There is however an even more difficult hurdle for the debtor to surmount, namely the likely limitation on the jurisdiction of the Supreme Court to order a sale of the dwelling-house. In Tansell v Tansell (1978) 19 S.A.S.R. 165 two of the judges of the Supreme Court of South Australia was of the opinion that they had no jurisdiction under the Law of Property Act 1936 if proceedings were initiated in the Family Court for exercise of its powers and in particular its powers under s.114 of the Family Law Act 1975. As Bray C.J. said on page 173

"I cannot think that the Federal Parliament could have intended either that there should be concurrent proceedings in the State and Federal courts leading to diametrically opposed conclusions or that a spouse who is faced with the prospect of the matrimonial home being sold over his or her head, albeit in accordance with legal title, should be without the redress which he or she formerly enjoyed, at least when an arguable case of fault justifying principal matrimonial relief could have been presented to the Court.
. . .
I hold then, that the jurisdiction of this Court will be ousted by a valid application to the Family Court affecting the subject matter of the present application."

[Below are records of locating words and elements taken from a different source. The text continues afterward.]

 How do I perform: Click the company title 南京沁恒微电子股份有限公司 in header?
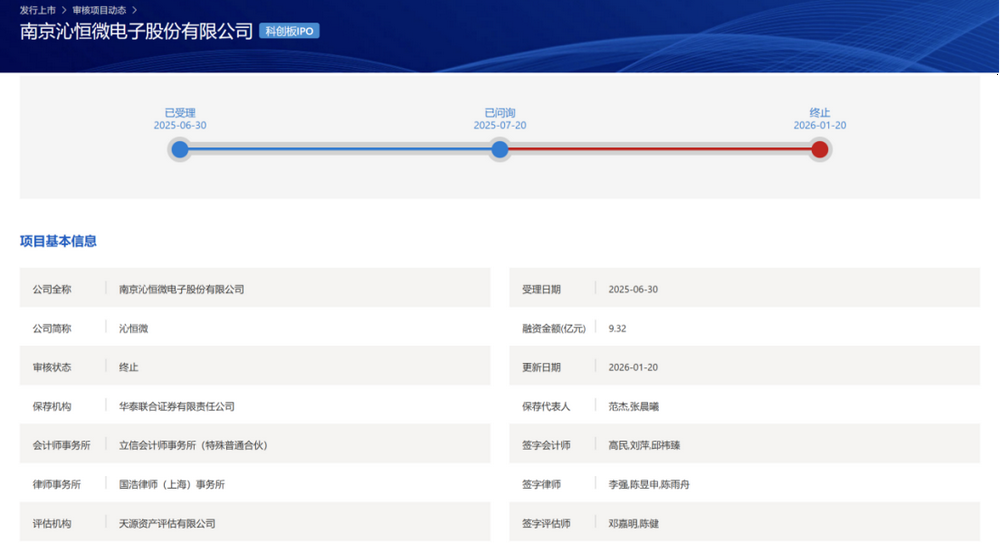pos(136,31)
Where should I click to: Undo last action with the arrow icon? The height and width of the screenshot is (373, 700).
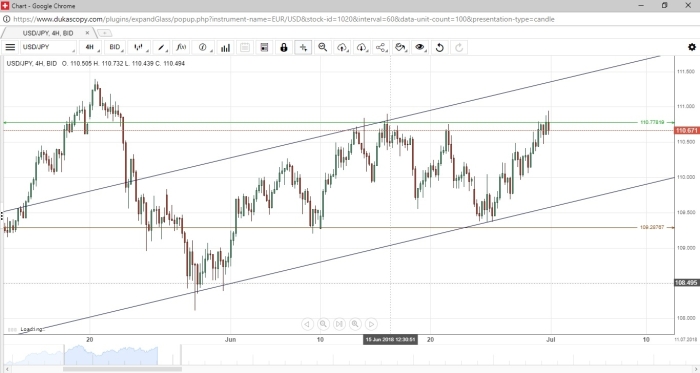440,47
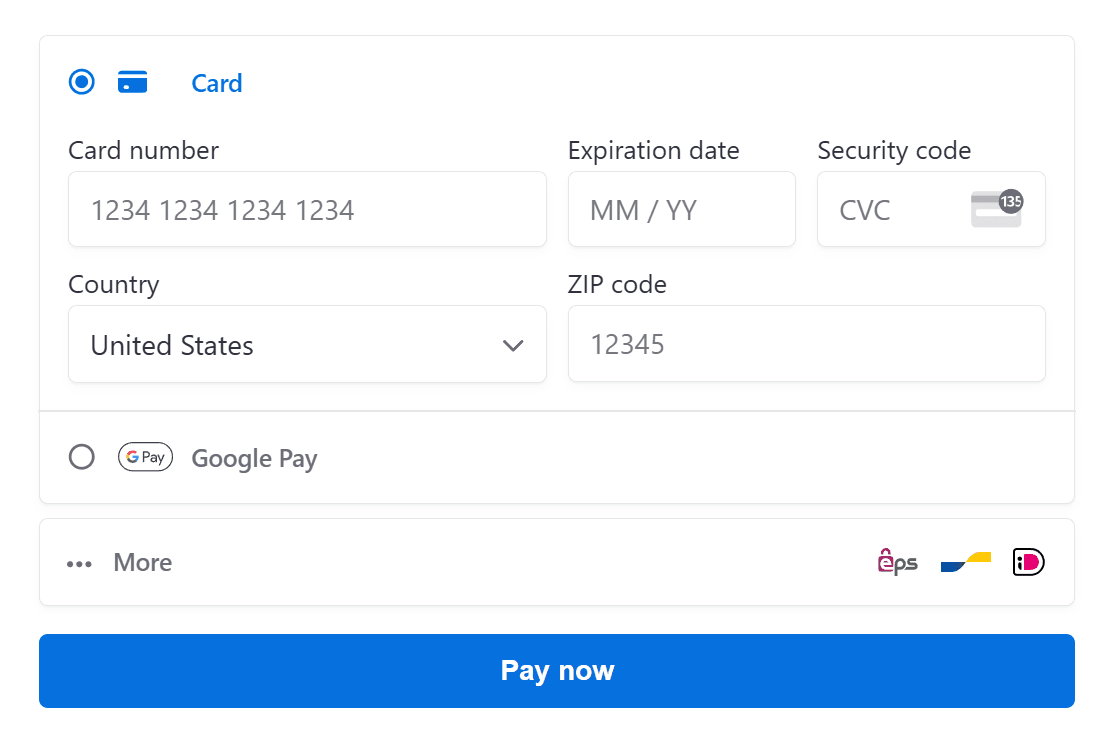Viewport: 1109px width, 743px height.
Task: Click the Country dropdown chevron arrow
Action: [513, 345]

This view is sufficiently in accord with that of Jacobs J. on page 191 of Tansell v Tansell to satisfy me that an application by the wife of the debtor to the Family Court would deny the Supreme Court jurisdiction to entertain the debtor's action in the Supreme Court. On the evidence before me I must accept that the wife would do everything possible to prevent a sale. The Supreme Court would in the circumstances almost certainly stay the debtor's application to give her an opportunity to proceed in the Family Court. In this matter I am only required to be satisfied by the debtor that he can procure money within a short period of time. I need not look further into the procedural aspects of the manner in which the wife could approach the Family Court.

The debtor has failed to satisfy me that he has a readily realizable asset which is available to pay his debts. In fact he has not convinced me that I should accept that he, as the owner of an undivided moiety in the matrimonial home, has a realizable asset. This notice of opposition must be dismissed with costs.